Five Stages of Venture Capital Funding

Startup entrepreneurs initially fund their business through their savings, collect contributions from friends and relatives to initiate their business.

They start seeking formal funding in the early stages of the startup to set up a strong base and eventually scale up. In different stages of the startup, funds are raised through investment rounds.

Startups need funding for their varying needs quite early on in the business cycle. They need funds for product development, hiring team members, legal and consultancy services, licenses and certification, sales and marketing, working capital and administrative space and charges.

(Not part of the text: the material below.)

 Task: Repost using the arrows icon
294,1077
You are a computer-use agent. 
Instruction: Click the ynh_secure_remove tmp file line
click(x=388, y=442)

In the next stage they need funds to consolidate. The next round of funding is usually used to expand their markets and product line. Eventually, they go public. The rounds of funding are broadly categorised as: pre-seed, seed, Series A, Series B and Series C funding.

Pre-seed funding

Pre-seed funding is the inception stage funding. Typically, founders put in their own funds and collect funds from their family. In some cases, companies seek formal funding from angel investors before an MVP (minimum viable product) is made or their advertised service is rolled out. In some cases, investors may see a prototype with a viable revenue model. If investors see potential, they invest in the startup at this very early stage. The funds obtained at this stage are generally used to reach the next stage.

Seed Funding

Seed funding is sought from angel investors and venture capitalists using convertible notes, SAFE or by offering equity. Founders who seek funding in the seed stage have to impress upon investors that their product has a clear target audience, a need for their product and demonstrate a steady increase in their customer base. The task to convince investors of these criteria is not simple and involves meeting different investors.

In the seed funding stage, companies look for funds to function for the next X months till they think they will achieve profitability. Startups calculate the funding amount required till the next round of funding.